Green Fancy - Page 105/189

The hour for the midday dinner approached and there was no sign of Miss Thackeray's return from the woods. Barnes sat for two exasperating hours on the porch and listened to the confident, flamboyant oratory of Mr. Lyndon Rushcroft. His gaze constantly swept the line of trees, and there were times when he failed to hear a word in whole sentences that rolled from the lips of the actor. He was beginning to feel acutely uneasy, when suddenly her figure issued from the woods at a point just above the Tavern. Instead of striking out at once across the meadow, she stopped and for as long as three or four minutes appeared to be carrying on a conversation with some invisible person among the trees she had just left behind. Then she waved her hand and turned her steps homeward. A bent old man came out of the woods and stood watching her progress across the open stretch. She had less than two hundred yards to traverse between the woods and the fence opposite the Tavern. The old man remained where he was until she reached the fence and prepared to mount it. Then, as Barnes ran down from the porch and across the road to assist her over the fence, he whirled about and disappeared.

"Aha," said Barnes chidingly: "politely escorted from the grounds, I see. If you had asked me I could have told you that trespassers are not welcome."

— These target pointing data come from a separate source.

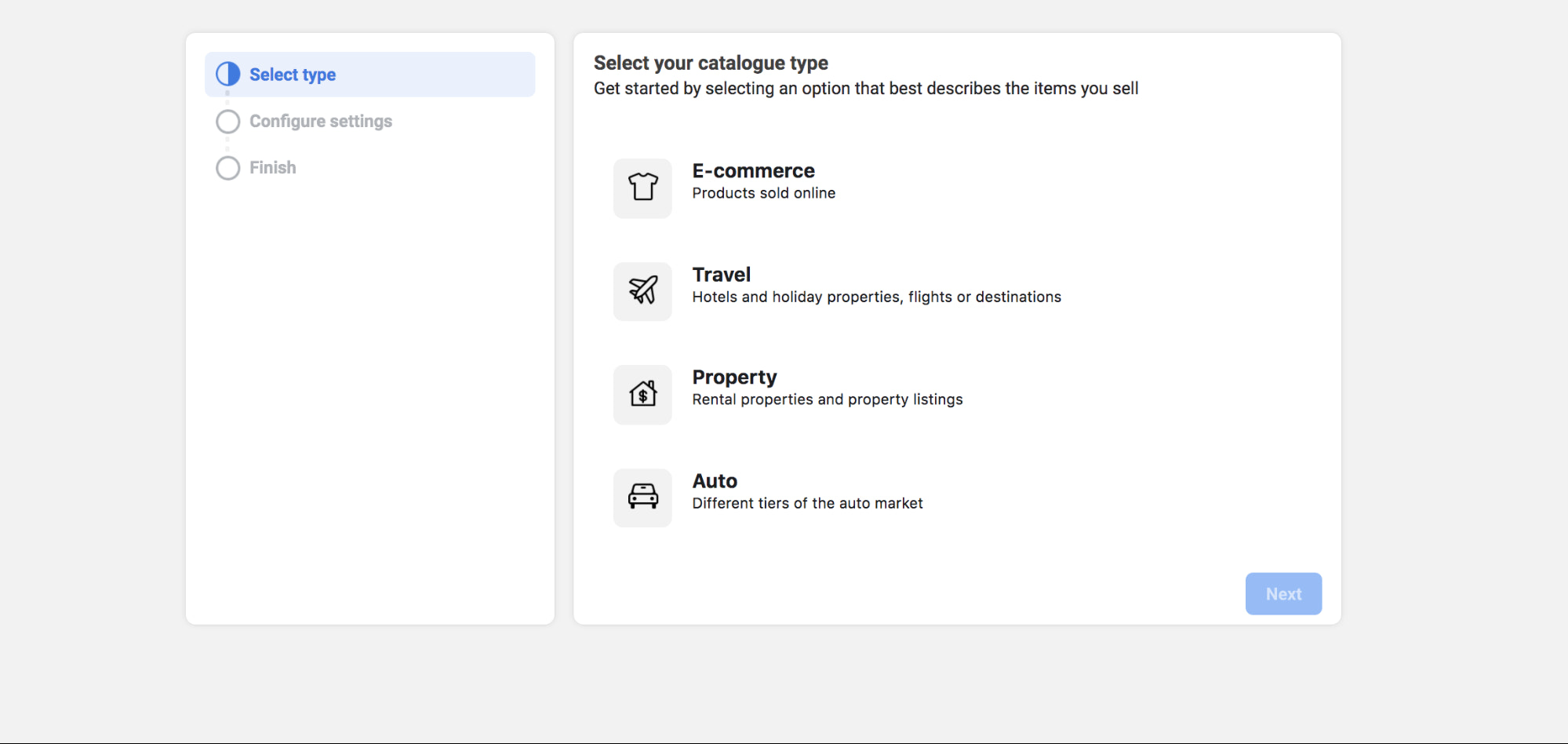Select the Travel airplane icon
The width and height of the screenshot is (1568, 744).
click(642, 291)
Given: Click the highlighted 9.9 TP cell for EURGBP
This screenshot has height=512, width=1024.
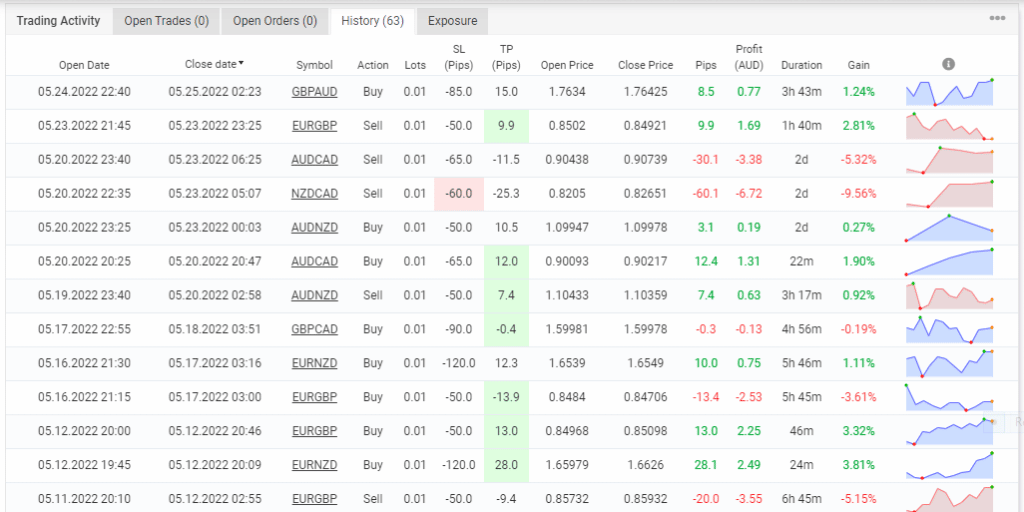Looking at the screenshot, I should coord(507,125).
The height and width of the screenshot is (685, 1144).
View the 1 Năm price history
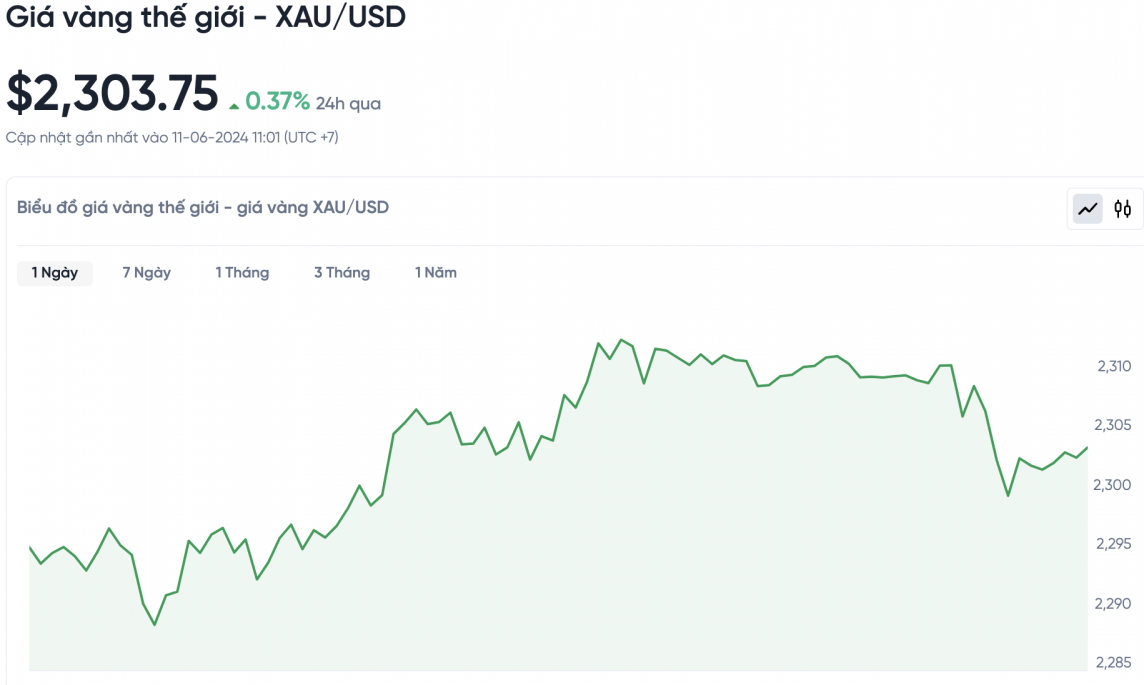point(436,273)
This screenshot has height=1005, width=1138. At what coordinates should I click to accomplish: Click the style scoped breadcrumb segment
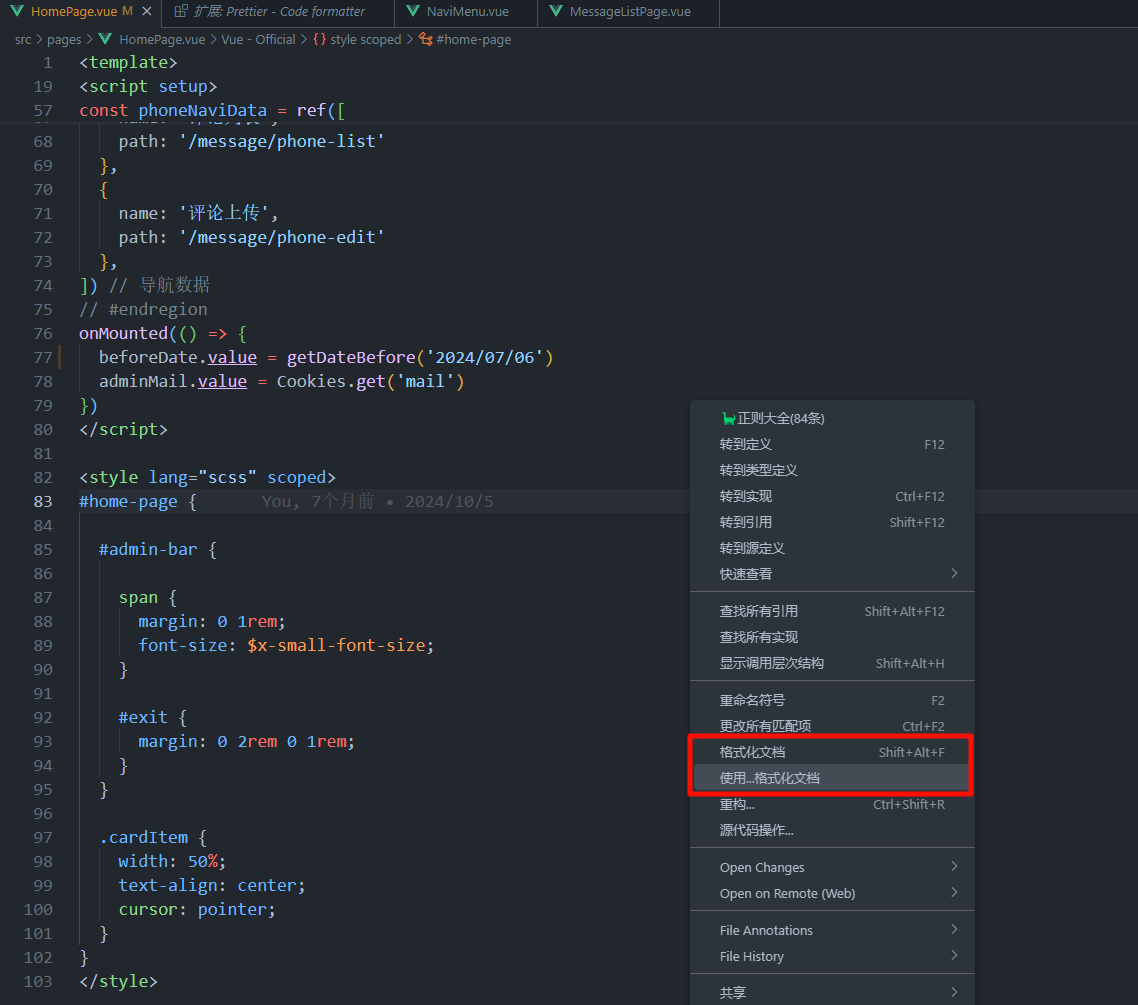pyautogui.click(x=365, y=40)
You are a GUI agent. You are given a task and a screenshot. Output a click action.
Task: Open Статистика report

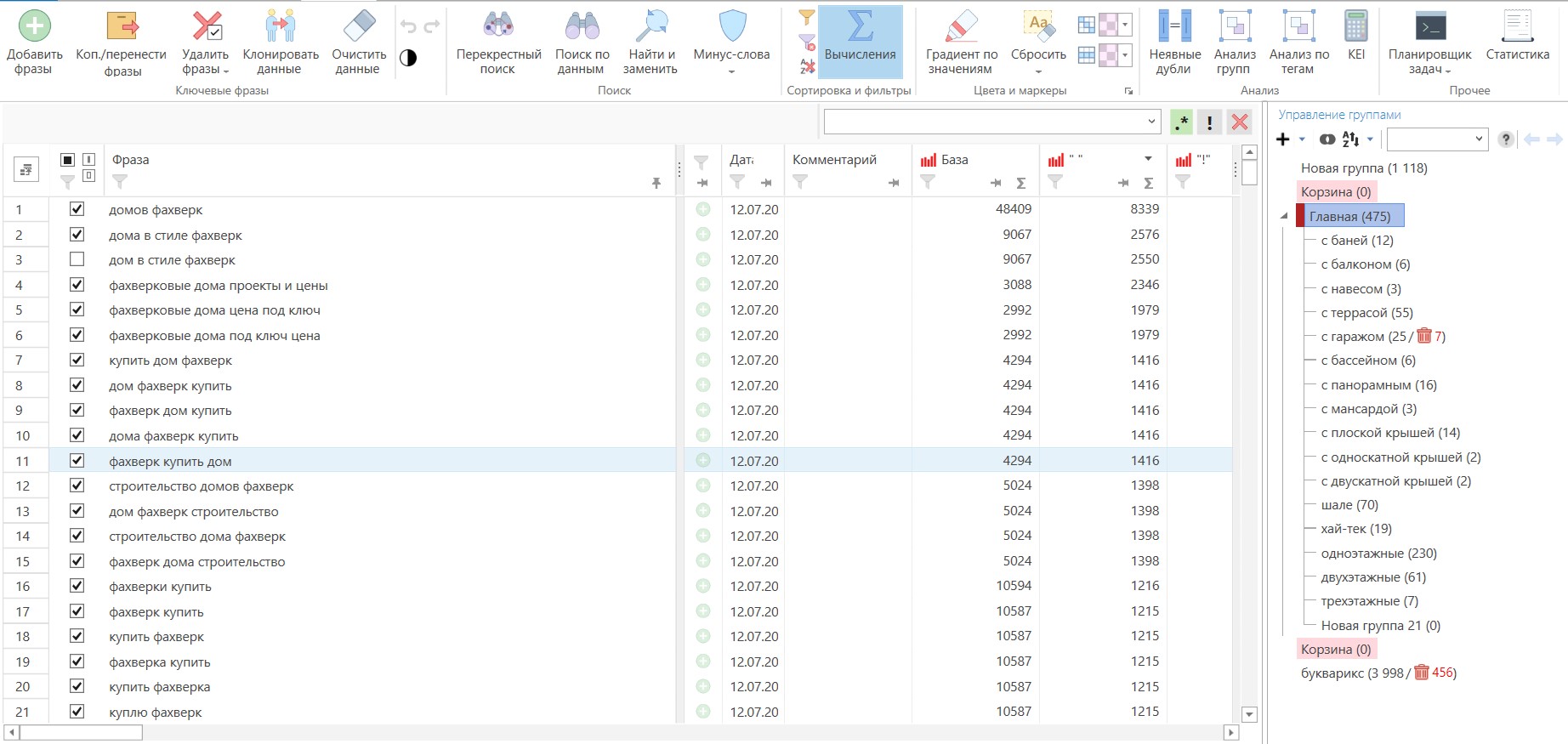point(1517,27)

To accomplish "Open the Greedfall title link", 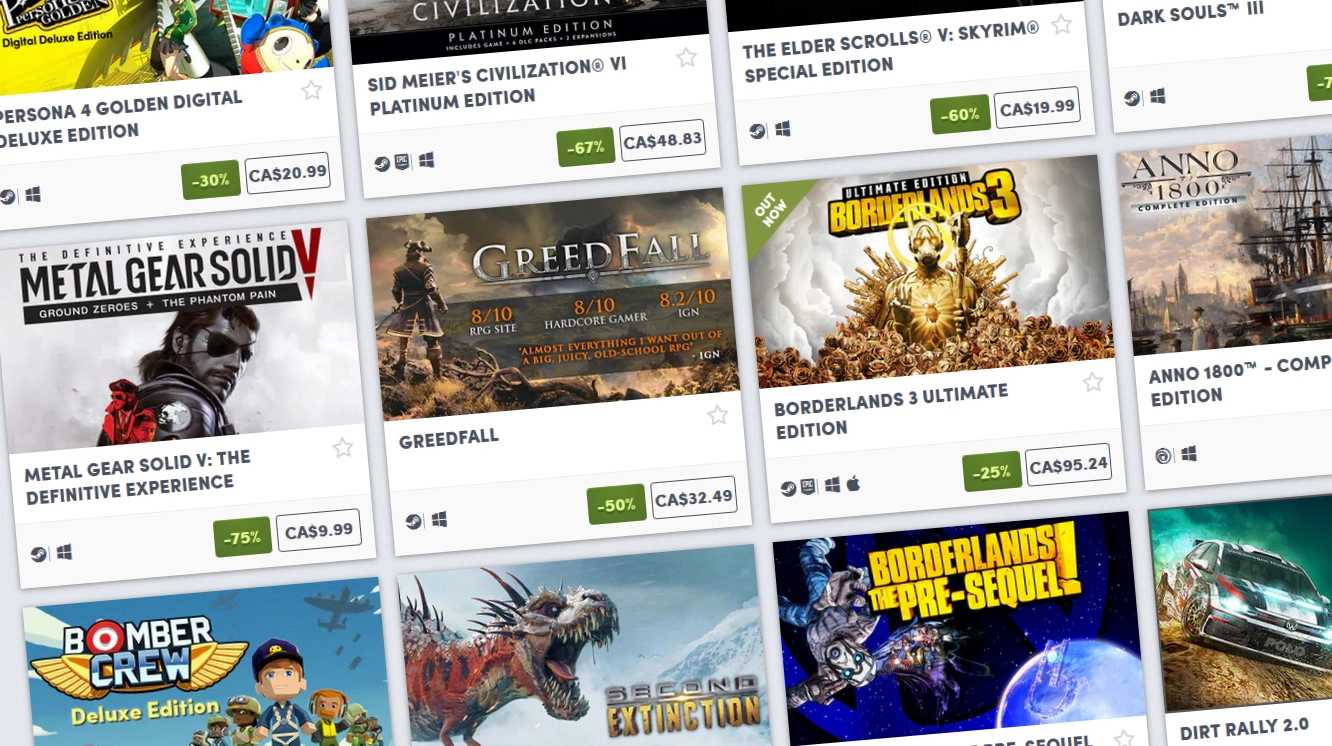I will pos(449,439).
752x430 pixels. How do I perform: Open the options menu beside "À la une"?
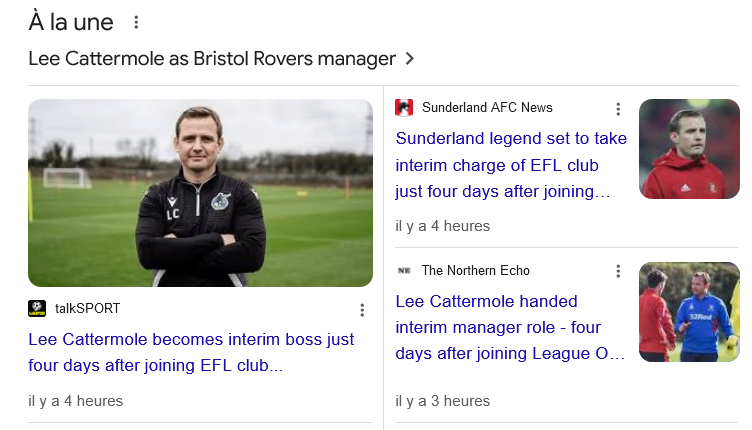point(137,22)
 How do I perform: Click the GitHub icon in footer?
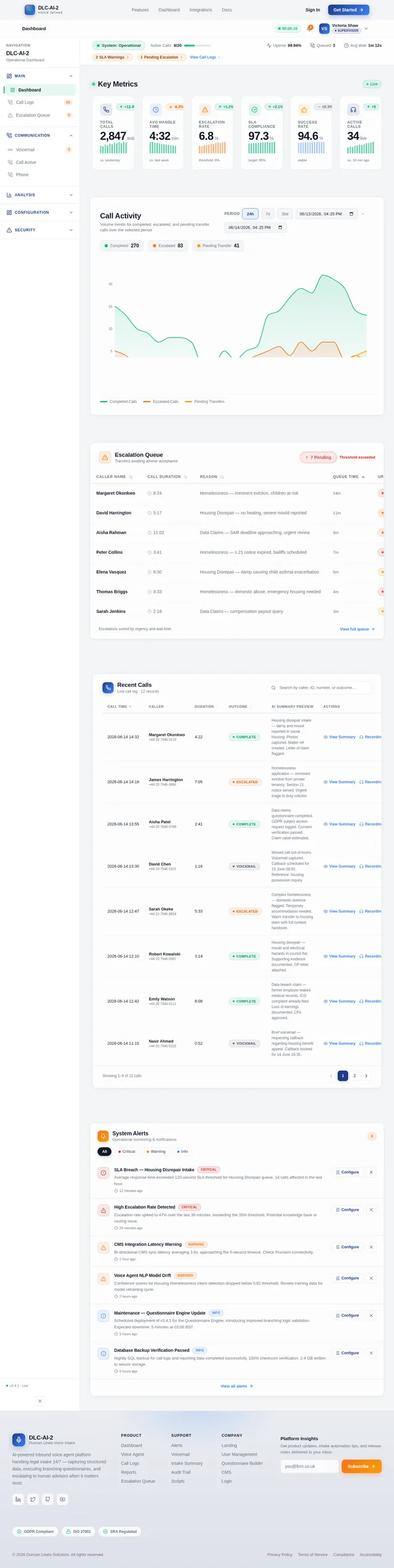click(x=48, y=1499)
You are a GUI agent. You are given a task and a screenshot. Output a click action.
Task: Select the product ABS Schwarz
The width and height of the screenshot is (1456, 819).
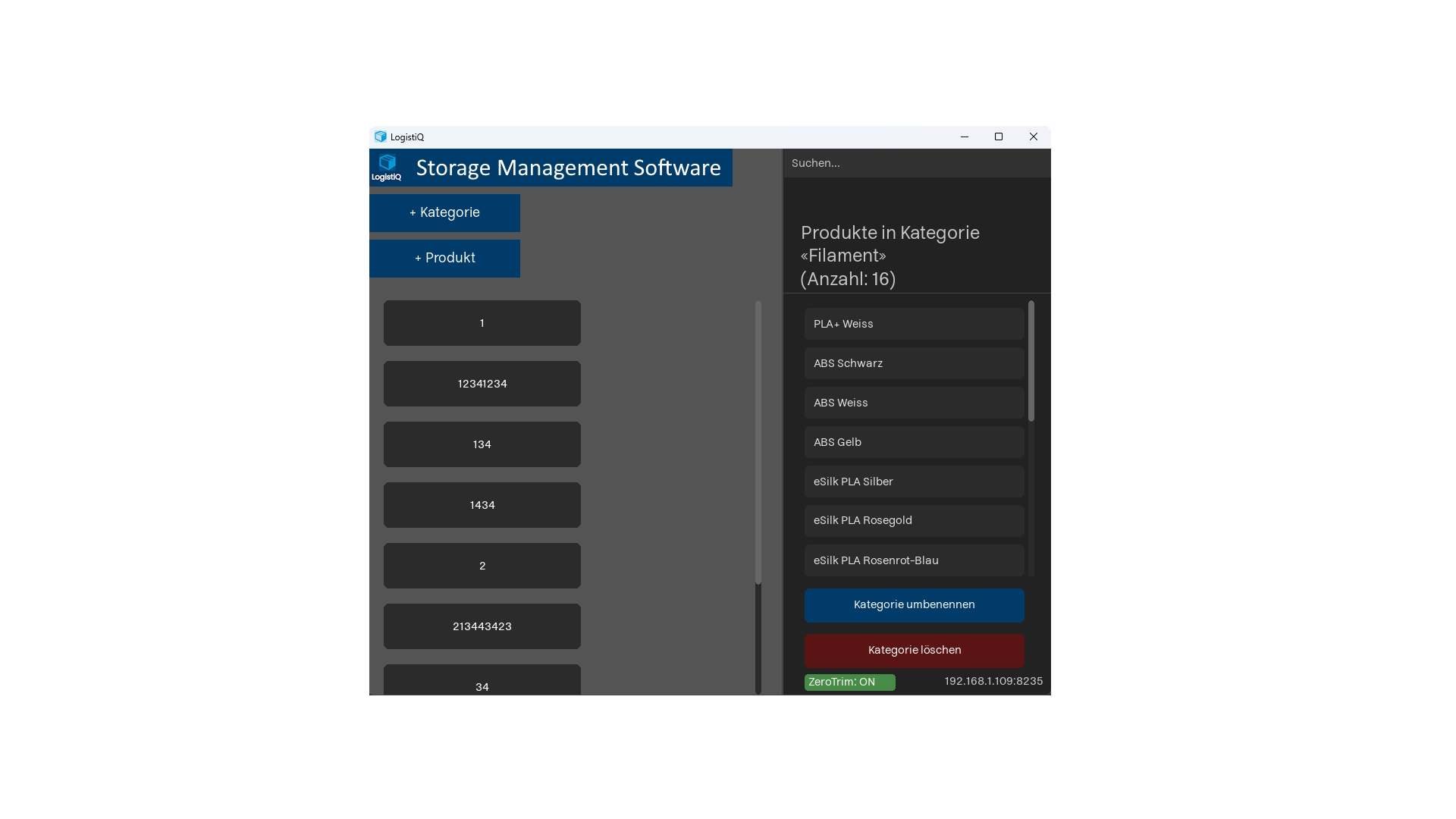click(914, 363)
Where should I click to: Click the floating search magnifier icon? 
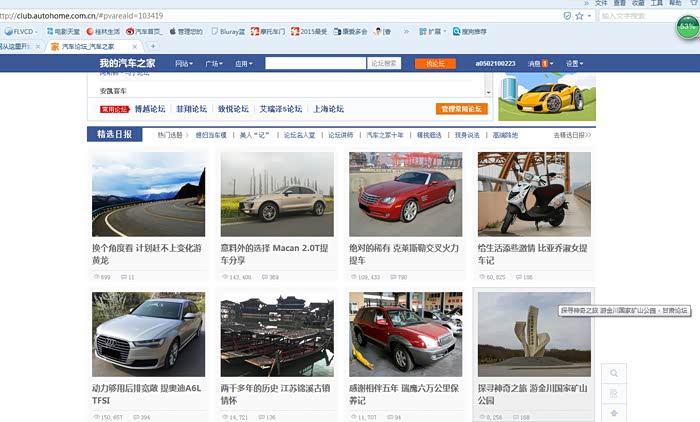coord(614,373)
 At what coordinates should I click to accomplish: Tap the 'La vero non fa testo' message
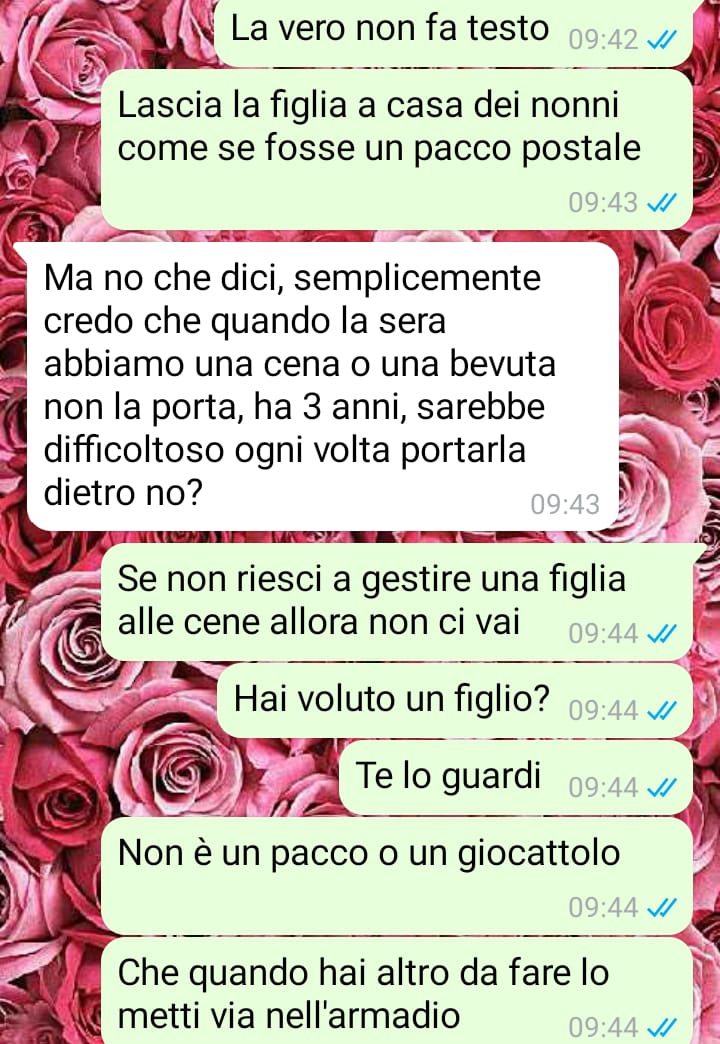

"He is a nice old man. I chatted with him for nearly an hour. His business is to shoo gipsy moths away from the trees, or something like that, and not to shoo nice, tender young ladies off the place."

"Does he speak English?"

"Not a word. He speaks nothing but the most awful American I've ever heard. He has lived up there on the mountain for sixty-nine years, and he has eleven grown children, nineteen grandchildren and one wife. I'm hungry."

The coroner's inquest over the bodies of Roon and Paul was held that afternoon at St. Elizabeth. Witnesses from Hart's Tavern were among those to testify. The verdict was "Murder at the hands of parties unknown."

Sprouse did not appear at the Tavern until long after nightfall. His protracted absence was the source of grave uneasiness to Barnes, who, having been summoned to St. Elizabeth, returned at six o'clock primed and eager for the night's adventure.

The secret agent listened somewhat indifferently to the latter's account of his telephonic experiences. At nine o'clock he yawned prodigiously and announced that he was going to bed, much to the disgust of Mr. Rushcroft and greatly to the surprise of Mr. Barnes, who followed him from the tap-room and demanded an explanation.